Three of the most important factors in determining your chances for potential success with egg freezing are your serum FSH, baseline follicle count of your ovaries and ovarian reserve testing. These studies are used to gain an understanding of the ability of your ovaries to produce healthy eggs that will allow for successful freezing, thawing, fertilization and embryo development. These are vital steps to establish a successful pregnancy. Due to the natural egg aging process, it is more ideal to freeze eggs in women who are younger than 38 years old. To date, there have been few ongoing pregnancies reported in women over 38 from frozen eggs. This is mostly due to lower age cutoffs in egg freezing studies. Pregnancies are routinely achieved in women up to age 43 using fresh embryos. We may find with further egg freezing research that we are able to mimic these fresh rates.
Please contact our office to schedule a pre-consultation evaluation of your Follicle Stimulating Hormone (FSH) and estradiol levels. These tests should be scheduled for the third day of your menstrual bleeding prior to your initial consultation with the doctor.At your consultation, your physician will review your medical history and will outline your evaluation and treatment. Based on your ovarian reserve, which is determined by your internal reproductive hormones, a stimulation protocol will be formulated by your physician.
Group 1 – Best Chances for Success
The process for egg freezing is similar to a traditional IVF cycle and typically takes 3 to 6 weeks.
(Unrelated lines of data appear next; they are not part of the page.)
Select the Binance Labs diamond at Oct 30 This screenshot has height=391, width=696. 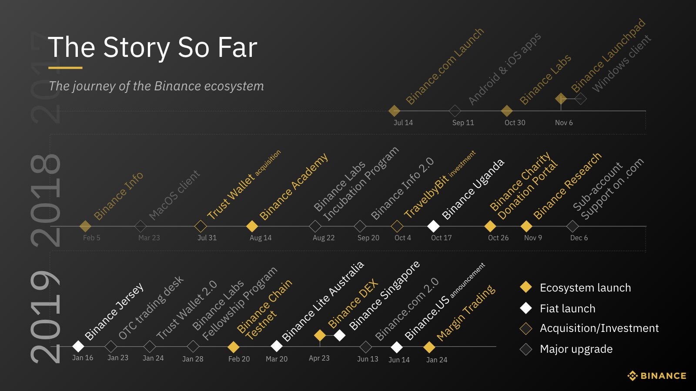[x=507, y=111]
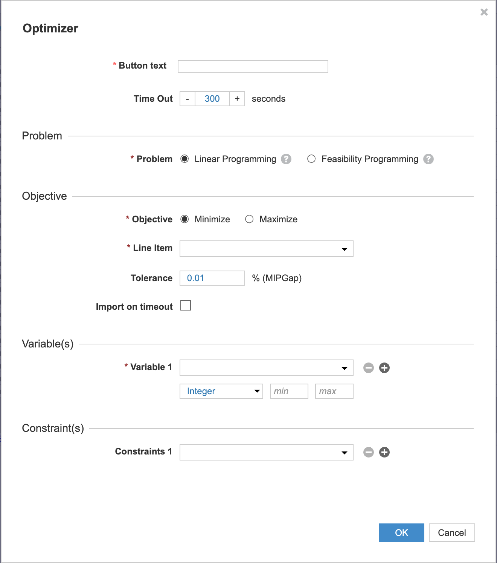Select the Linear Programming radio option
Viewport: 497px width, 563px height.
[184, 159]
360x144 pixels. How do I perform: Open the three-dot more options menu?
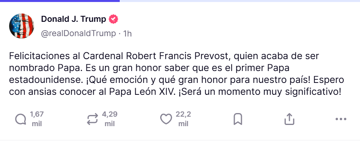click(x=341, y=119)
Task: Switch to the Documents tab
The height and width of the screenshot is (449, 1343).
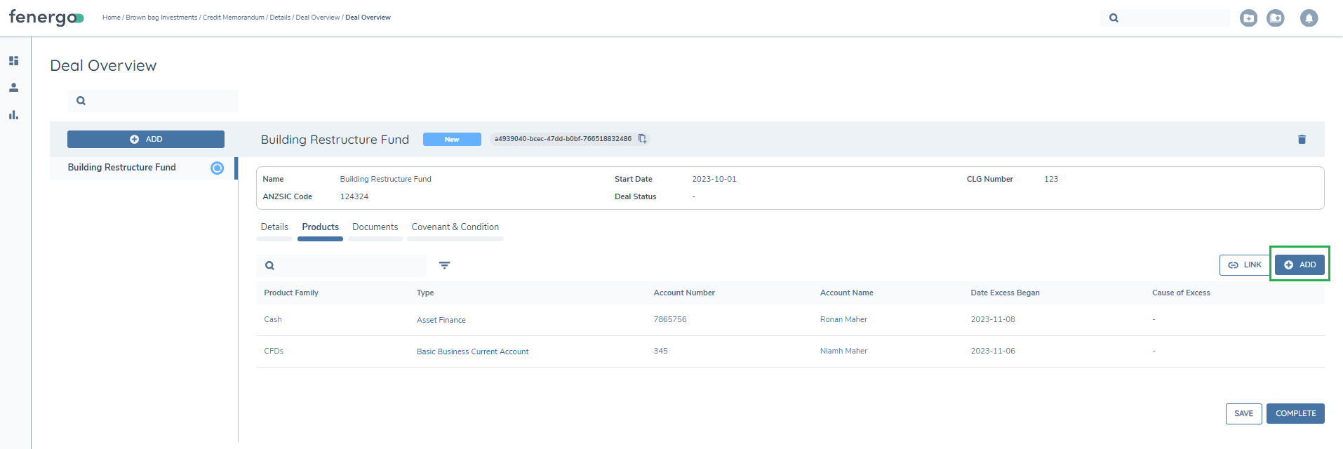Action: click(x=375, y=227)
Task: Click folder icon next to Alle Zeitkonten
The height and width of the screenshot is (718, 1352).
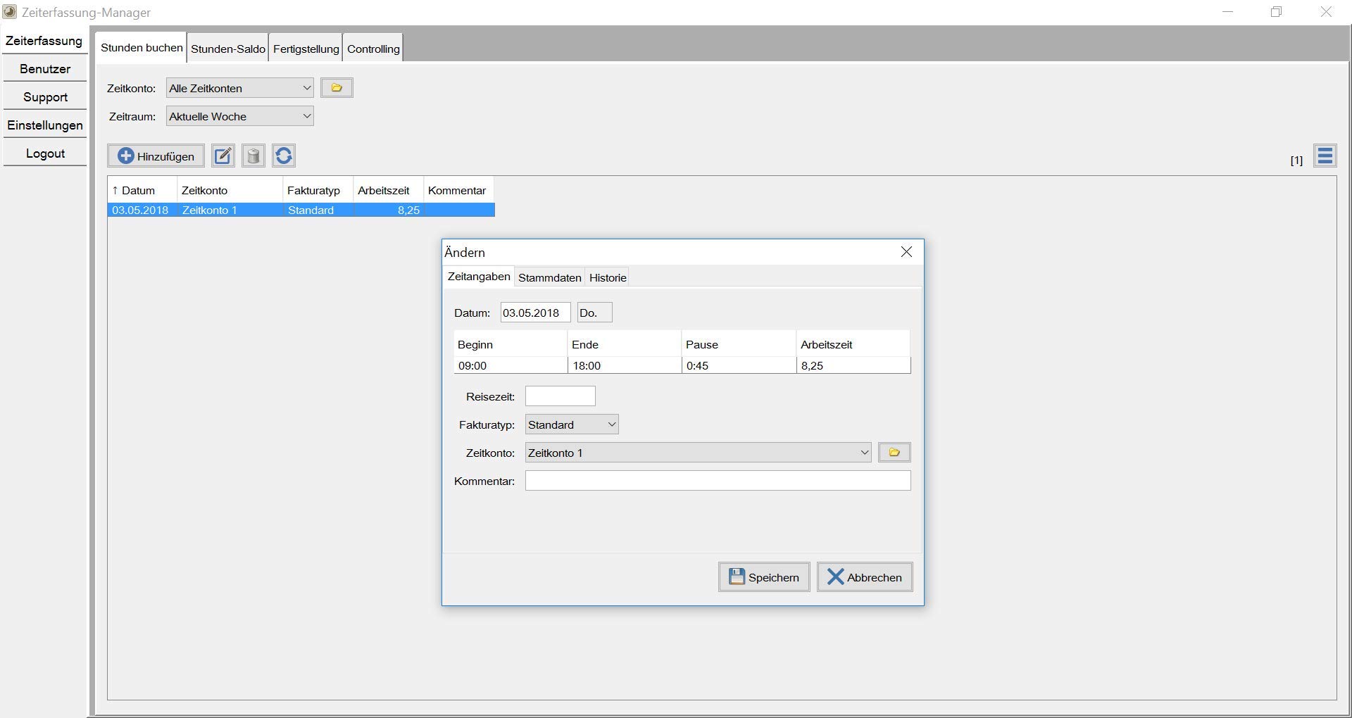Action: point(337,88)
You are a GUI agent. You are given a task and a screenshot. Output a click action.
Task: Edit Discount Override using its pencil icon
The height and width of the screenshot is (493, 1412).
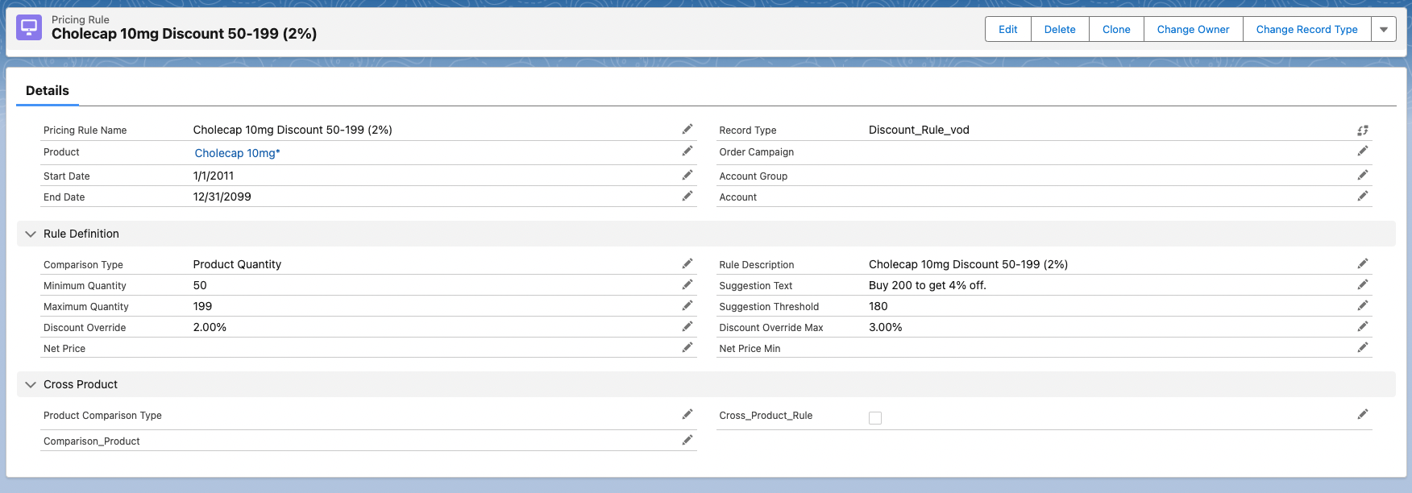click(x=687, y=326)
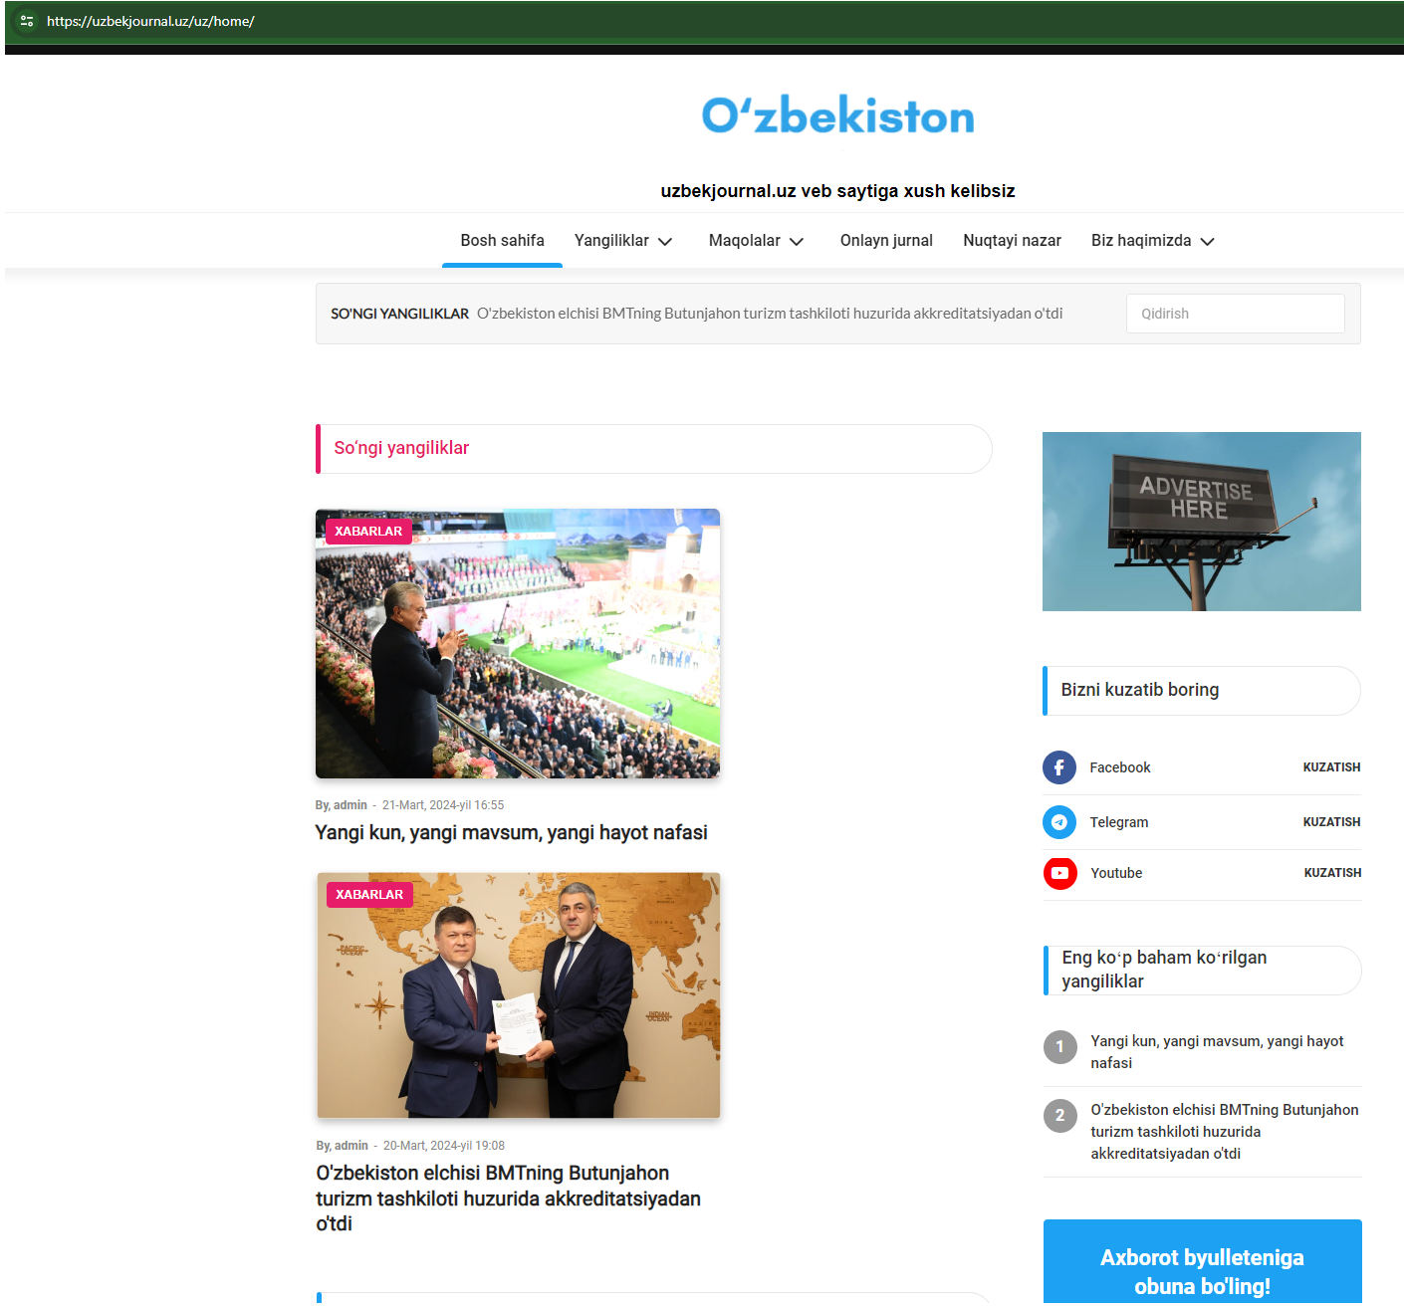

Egg freezing uses standard protocols to stimulate egg production and retrieve the eggs. A woman usually takes birth control pills followed by hormone medications to stimulate the ovaries to produce multiple eggs. The eggs are retrieved and the mature eggs are frozen that same day. The eggs are stored in liquid nitrogen at temperatures where there is no cellular activity and, therefore, are not impacted by length of storage. The number of eggs produced and the percentage of mature eggs recovered is variable from person to person.
Once a woman is ready to conceive, an AzARH physician will coordinate with your oncologist to ensure you are healthy, able to use fertility medications, and ready to carry a pregnancy. Some patients may be unable or advised not to carry a pregnancy following cancer treatment. AzARH offers treatment using a gestational carrier (a woman who will carry the pregnancy for you). With approval from your oncologist, AzARH will allow transfer of embryos to women up to the age of 50. Patients starting a treatment cycle will begin taking medicine to prepare the uterus for pregnancy. The eggs are thawed and fertilized and then cultured for 3 to 5 days before embryo transfer. Extra embryos can be stored at AzARH.
Fertility Preservation for Men
Men have long been able to preserve their fertility by freezing their sperm. Tour de France champion Lance Armstrong's three children were conceived with sperm he banked before chemotherapy.
Men with very low sperm counts or poor quality sperm may still successfully freeze sperm when used with assisted reproductive technologies such as IVF and ICSI.If there is complete absence of sperm there is still the possibility of cryopreserving sperm in some cases. As long as at least one testis has areas of sperm production, sperm can be retrieved surgically from the epididymis or the testicular tissue and frozen for future use with ICSI.